The register 1119, the register 1125, the register 1129, and the register 1141 may store therein data.


The adder 1121 may add an output of the MAC array 1115. The adder 1121 may add 7 zero bits to a tail. The local aligner 1123 may align an output of the adder 1121. The local aligner 1123 may perform an alignment in the same manner as the first aligner 133 of FIG. 1B.


The adder tree 1127 may add 16 inputs. The adder tree 1127 may operate in the same manner as the adder tree 135 of FIG. 1B. The swap module 1131, the minimum/maximum extractor 1133, and the difference value extractor 1135 may support partial loading.


The swap module 1131 may receive an output of the adder tree 1127 and replace a portion of data. The minimum/maximum extractor 1133 may extract a minimum or maximum value based on an output of the swap module 1131, an output of the exponent module 1117, and psum_in.


The global aligner 1137 may align an operation result. The global aligner 1137 may operate in the same manner as the second aligner 137 of FIG. 3.

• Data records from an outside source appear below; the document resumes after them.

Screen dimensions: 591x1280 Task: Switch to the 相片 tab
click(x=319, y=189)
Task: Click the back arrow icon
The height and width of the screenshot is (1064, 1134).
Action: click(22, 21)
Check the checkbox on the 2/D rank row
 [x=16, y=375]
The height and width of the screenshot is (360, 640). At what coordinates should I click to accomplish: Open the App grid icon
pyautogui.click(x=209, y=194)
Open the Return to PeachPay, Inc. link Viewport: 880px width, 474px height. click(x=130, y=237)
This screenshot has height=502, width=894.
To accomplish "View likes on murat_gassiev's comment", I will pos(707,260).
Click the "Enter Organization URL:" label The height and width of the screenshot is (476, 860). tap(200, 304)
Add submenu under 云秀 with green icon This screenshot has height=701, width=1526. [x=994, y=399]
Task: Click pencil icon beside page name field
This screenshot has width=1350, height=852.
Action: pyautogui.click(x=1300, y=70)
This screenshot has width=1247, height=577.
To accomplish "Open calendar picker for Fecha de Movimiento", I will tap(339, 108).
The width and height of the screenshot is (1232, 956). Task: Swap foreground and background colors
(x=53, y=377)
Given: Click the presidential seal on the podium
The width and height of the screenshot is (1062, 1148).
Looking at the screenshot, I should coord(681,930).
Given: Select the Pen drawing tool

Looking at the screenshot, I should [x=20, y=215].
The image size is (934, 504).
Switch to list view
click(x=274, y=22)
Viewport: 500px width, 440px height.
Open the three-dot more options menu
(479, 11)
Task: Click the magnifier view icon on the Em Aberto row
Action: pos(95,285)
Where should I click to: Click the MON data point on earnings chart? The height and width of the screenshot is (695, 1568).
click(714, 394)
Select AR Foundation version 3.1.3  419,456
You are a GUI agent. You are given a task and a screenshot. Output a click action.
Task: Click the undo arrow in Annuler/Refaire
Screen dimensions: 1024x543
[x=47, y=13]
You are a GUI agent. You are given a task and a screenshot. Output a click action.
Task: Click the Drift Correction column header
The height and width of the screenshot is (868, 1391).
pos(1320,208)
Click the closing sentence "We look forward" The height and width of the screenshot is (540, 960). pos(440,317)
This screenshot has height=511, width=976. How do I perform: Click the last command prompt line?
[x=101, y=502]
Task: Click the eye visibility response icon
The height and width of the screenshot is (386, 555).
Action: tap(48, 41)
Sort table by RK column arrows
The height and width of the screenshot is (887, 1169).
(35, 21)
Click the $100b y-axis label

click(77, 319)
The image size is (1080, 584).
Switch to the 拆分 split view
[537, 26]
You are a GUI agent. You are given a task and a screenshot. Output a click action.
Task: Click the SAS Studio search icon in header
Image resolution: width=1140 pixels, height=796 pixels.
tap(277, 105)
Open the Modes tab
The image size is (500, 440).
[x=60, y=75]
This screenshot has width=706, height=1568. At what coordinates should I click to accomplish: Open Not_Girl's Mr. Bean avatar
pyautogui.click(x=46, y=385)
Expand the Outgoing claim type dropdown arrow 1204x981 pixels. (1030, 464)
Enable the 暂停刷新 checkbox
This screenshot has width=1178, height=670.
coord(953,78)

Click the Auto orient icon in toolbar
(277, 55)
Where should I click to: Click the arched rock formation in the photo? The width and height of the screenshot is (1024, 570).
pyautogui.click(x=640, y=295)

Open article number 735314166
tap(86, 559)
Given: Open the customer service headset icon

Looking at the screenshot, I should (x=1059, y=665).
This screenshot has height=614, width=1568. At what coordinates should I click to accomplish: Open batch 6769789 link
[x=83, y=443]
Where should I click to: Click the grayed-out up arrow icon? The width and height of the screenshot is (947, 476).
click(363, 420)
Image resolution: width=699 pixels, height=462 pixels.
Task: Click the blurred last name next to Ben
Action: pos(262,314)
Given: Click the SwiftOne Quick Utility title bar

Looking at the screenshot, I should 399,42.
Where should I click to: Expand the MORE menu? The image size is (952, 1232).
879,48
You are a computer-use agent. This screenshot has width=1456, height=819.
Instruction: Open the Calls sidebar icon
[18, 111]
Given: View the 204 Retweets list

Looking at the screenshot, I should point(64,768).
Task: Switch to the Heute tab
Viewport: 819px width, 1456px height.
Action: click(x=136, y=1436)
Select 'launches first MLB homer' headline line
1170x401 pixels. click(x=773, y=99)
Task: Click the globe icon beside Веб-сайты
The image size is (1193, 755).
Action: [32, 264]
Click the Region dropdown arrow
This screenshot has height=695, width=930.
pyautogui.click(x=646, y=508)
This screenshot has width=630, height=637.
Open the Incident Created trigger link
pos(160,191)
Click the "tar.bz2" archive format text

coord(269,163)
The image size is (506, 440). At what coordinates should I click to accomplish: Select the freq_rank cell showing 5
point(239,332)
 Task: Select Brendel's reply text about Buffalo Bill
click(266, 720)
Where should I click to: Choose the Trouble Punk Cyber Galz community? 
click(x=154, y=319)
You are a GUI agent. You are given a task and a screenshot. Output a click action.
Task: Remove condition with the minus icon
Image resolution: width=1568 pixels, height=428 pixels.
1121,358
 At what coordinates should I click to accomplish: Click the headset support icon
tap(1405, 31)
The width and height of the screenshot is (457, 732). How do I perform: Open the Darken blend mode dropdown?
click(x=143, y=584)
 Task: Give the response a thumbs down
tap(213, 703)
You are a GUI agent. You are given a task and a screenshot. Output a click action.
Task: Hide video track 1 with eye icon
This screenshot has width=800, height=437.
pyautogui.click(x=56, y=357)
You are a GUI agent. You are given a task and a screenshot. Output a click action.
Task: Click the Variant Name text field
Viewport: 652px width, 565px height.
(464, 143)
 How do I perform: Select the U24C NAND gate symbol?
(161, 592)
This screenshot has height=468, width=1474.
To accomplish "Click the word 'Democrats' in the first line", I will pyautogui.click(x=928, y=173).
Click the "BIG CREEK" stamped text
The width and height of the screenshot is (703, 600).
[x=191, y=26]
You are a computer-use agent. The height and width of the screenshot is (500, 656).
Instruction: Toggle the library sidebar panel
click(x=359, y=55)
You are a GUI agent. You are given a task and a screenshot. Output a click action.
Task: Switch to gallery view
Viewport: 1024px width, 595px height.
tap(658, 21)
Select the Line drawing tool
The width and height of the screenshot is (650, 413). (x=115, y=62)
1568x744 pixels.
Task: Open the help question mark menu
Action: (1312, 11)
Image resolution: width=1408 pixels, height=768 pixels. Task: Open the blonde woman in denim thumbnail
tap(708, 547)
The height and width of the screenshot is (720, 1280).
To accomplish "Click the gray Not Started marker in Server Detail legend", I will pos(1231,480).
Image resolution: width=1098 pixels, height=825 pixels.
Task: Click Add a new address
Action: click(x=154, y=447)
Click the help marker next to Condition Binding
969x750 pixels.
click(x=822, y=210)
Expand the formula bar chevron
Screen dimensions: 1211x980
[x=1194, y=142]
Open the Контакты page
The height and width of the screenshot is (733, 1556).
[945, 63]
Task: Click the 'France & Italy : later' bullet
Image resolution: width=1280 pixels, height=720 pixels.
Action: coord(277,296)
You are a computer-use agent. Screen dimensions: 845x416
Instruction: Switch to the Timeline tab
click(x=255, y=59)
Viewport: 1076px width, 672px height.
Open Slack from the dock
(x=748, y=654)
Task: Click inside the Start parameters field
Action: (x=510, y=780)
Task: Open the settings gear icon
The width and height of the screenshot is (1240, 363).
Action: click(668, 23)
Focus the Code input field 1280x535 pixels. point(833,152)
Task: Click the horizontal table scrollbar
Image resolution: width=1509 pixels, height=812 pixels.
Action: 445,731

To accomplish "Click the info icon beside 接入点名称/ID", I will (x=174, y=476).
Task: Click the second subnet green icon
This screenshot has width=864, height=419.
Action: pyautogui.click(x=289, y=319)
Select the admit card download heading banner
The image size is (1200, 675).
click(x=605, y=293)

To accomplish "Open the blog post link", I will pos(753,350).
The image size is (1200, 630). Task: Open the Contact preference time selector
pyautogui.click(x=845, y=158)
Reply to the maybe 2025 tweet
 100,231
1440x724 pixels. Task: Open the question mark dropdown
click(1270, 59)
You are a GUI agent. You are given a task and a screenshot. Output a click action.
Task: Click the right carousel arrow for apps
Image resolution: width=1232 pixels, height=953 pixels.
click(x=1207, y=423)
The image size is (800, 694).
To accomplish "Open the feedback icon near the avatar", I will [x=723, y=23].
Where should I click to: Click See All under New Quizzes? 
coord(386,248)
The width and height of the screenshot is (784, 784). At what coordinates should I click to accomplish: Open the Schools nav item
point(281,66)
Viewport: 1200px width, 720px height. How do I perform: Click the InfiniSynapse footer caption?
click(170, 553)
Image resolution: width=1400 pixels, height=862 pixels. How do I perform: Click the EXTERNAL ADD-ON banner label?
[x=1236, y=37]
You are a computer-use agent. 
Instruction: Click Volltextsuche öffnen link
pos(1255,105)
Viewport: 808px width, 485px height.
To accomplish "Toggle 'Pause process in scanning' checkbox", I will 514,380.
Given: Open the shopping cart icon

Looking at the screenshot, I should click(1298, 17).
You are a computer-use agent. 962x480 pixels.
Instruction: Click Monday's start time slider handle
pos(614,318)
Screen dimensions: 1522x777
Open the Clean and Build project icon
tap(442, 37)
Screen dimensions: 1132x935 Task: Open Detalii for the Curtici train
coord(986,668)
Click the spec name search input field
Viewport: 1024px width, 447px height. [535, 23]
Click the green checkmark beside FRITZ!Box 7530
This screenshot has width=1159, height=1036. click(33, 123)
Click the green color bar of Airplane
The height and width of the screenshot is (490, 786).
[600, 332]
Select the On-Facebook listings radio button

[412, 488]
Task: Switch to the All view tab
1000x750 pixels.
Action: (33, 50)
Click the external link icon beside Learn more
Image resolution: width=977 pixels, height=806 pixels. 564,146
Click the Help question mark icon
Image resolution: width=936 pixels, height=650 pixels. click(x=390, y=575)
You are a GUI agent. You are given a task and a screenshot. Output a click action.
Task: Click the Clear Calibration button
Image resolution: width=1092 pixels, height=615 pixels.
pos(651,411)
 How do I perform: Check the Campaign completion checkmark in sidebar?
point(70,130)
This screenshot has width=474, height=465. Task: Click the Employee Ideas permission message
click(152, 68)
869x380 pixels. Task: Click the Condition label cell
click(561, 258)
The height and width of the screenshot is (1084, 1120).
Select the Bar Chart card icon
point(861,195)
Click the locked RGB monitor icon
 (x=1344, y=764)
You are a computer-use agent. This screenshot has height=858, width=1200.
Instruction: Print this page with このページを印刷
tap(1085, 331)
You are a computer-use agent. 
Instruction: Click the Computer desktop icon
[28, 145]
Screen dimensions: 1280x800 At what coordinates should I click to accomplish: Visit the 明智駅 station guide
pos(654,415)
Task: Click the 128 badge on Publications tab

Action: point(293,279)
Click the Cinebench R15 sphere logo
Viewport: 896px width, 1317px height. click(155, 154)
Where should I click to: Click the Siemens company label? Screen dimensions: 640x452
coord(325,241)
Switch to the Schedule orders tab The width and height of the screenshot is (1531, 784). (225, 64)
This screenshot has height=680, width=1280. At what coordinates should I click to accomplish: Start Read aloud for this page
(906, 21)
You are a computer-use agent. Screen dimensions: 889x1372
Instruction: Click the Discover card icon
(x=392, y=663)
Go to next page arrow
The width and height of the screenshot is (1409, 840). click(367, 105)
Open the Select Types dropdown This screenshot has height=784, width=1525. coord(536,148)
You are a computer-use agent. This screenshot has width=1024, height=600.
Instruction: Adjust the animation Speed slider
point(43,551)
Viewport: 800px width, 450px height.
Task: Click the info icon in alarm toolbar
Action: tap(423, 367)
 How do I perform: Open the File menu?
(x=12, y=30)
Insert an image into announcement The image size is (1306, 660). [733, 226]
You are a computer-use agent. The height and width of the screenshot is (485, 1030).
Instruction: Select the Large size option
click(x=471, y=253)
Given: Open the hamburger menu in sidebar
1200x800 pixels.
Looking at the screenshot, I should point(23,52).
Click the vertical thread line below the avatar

The accumulator 1139 may accumulate an output of the global aligner 1137. The accumulator 1139 may operate in the same manner as the accumulator 139 of FIG. 3.


A subtotal generator may generate a partial sum. The subtotal generator may include the normalizer 1143 and the coarse normalization detector 1145. The normalizer 1143 may perform byte-wise shift-left. Here, a shift amount may be a multiple of 8. The coarse normalization detector 1145 may perform a reading sign detection having an encoded output. The coarse normalization detector 1145 may calculate a shift factor. For example, when a reading sign is one_pos_inc, the coarse normalization detector 1145 may calculate a shift factor as follows.


casex(one_pos_inc+1)

    • 6′b10_1???: 40;
    • 6′b10_0???: 32;
    • 6′b01_1???: 24;
    • 6′b01_0???: 16;
    • 6′b00_1???: 8;
    • default: 0;


      endcase


The coarse normalization detector 1145 may calculate a difference between a shift factor and a global shift sequence.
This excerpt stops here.